I love my Savior.  I love you my family and friends.

Tuesday, January 21, 2020

The life of a mission nurse.



Frequently a missionary will ask me: “What do you do all day, Sister Petersen?”  So I thought maybe others might be wondering the same, so I thought I would share some of the things I do.

Most days begin somewhere between 6:30 (that is the time the missionaries begin their day) and 7:00 with a call from a missionary.  I’ll admit that sometimes I just lie there after I have given advice and just think and plan the day. 

If I don’t get a lot of early calls, I try to get to the beach for a walk.  If I get a lot of calls,  I begin my day on the phone and at the laptop. Each call or text is documented in eMed which is the Church medical system for charting.  That way I can keep track of who is sick and what is the treatment plan.

Missionaries want to know how many calls I get in a day.  That varies from 3-4 to maybe 15.  I should make a list of calls so I can count but best guess is it averages 8-10 calls/texts each day.

I have mentioned before that the time just before transfers and just after are fairly quiet.

I am asked:  “When is your p-day (preparation day to do shopping, laundry, etc)?”  All missionaries get one day a week to do necessary tasks to get them through the week and do fun things that they don’t do on other days.  Here p-day is Monday for most missionaries.  Senior missionaries usually take Saturday as their p-day.  I respond that I don’t have a designated p-day.  They look strangely at me and ask why.  I am on call 24/7 so I don’t have a p-day.  Yet every day is my p-day.  I work from my flat so I do laundry and house cleaning between calls.  I go grocery shopping and take calls while I am doing that.  No matter where I am, I am available for calls. This is my responsibility for which I am richly blessed.  I love it!

# EXERCISE TASKS:
1. According to the mission nurse post, why is every call or text documented in eMed?
2. From the mission nurse post, copy the passage between "The life of" and "the treatment plan.", inclusive.

# RAW DATA:
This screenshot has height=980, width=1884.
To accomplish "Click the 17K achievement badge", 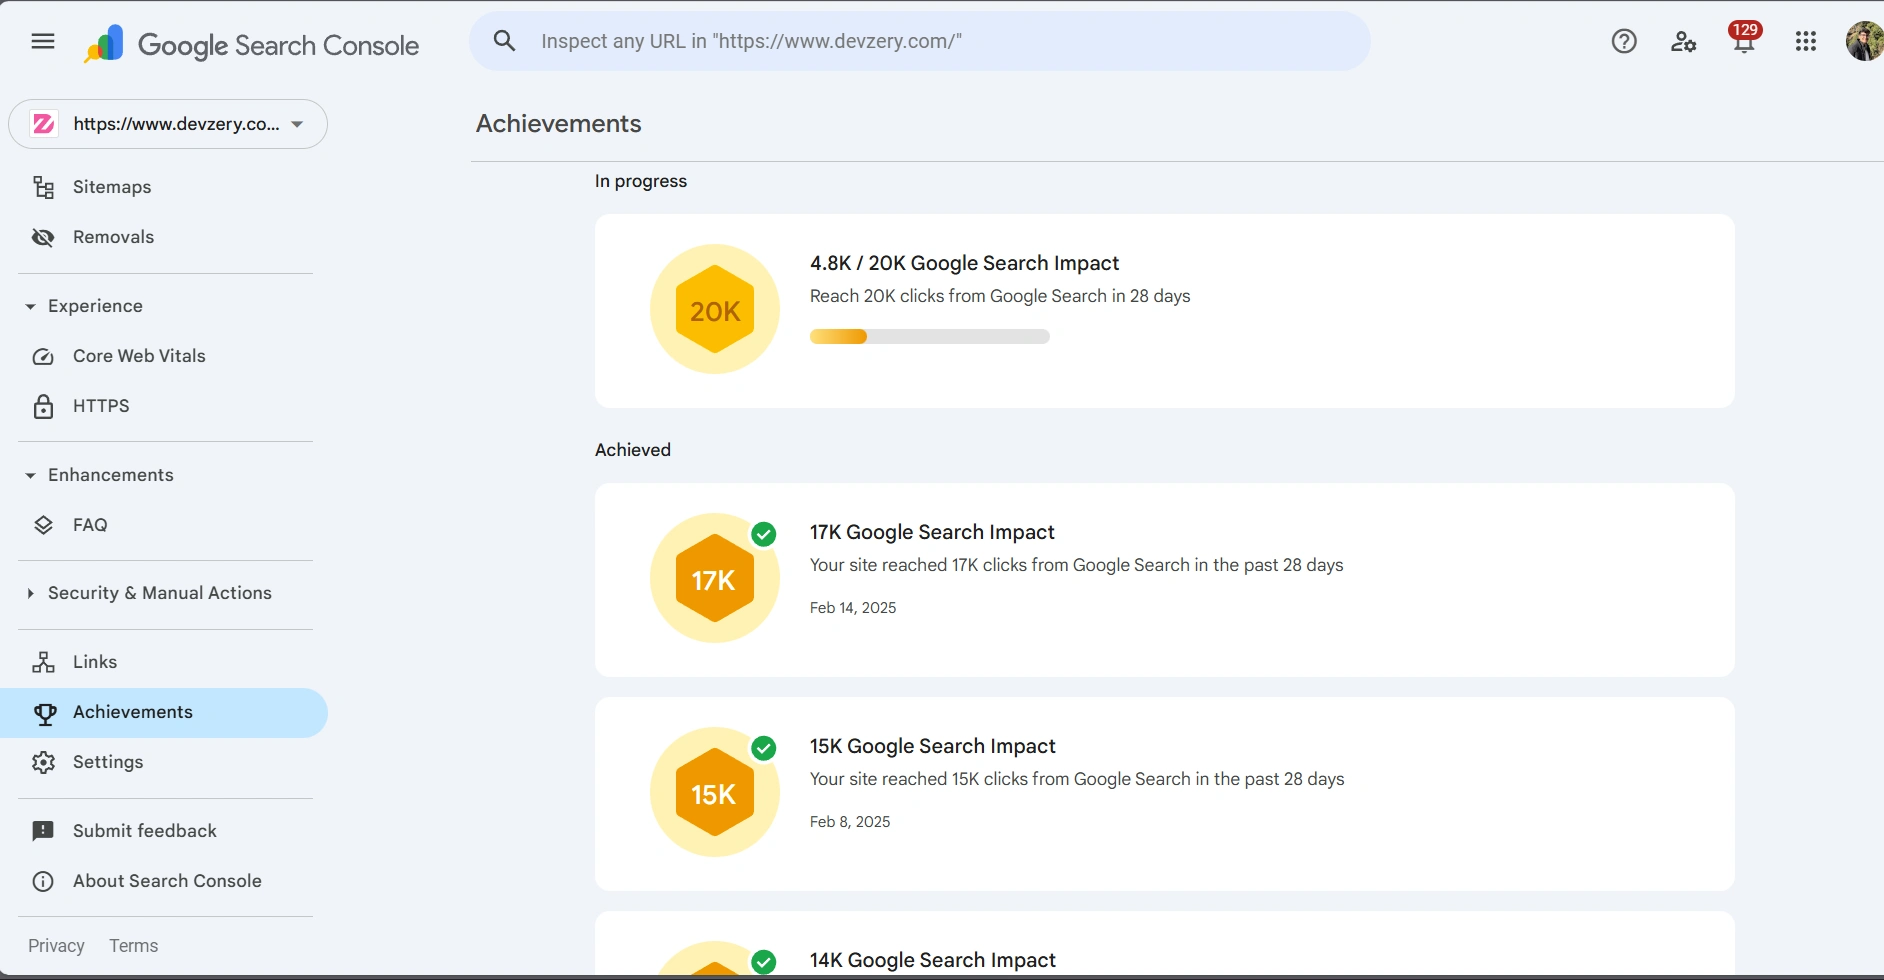I will click(714, 578).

# ANSWERS TO THE PROBLEMS:
1. Every call or text is charted in eMed, the Church medical system for charting, so the nurse can keep track of who is sick and what the treatment plan is.

2.
The life of a mission nurse.



Frequently a missionary will ask me: “What do you do all day, Sister Petersen?”  So I thought maybe others might be wondering the same, so I thought I would share some of the things I do.

Most days begin somewhere between 6:30 (that is the time the missionaries begin their day) and 7:00 with a call from a missionary.  I’ll admit that sometimes I just lie there after I have given advice and just think and plan the day. 

If I don’t get a lot of early calls, I try to get to the beach for a walk.  If I get a lot of calls,  I begin my day on the phone and at the laptop. Each call or text is documented in eMed which is the Church medical system for charting.  That way I can keep track of who is sick and what is the treatment plan.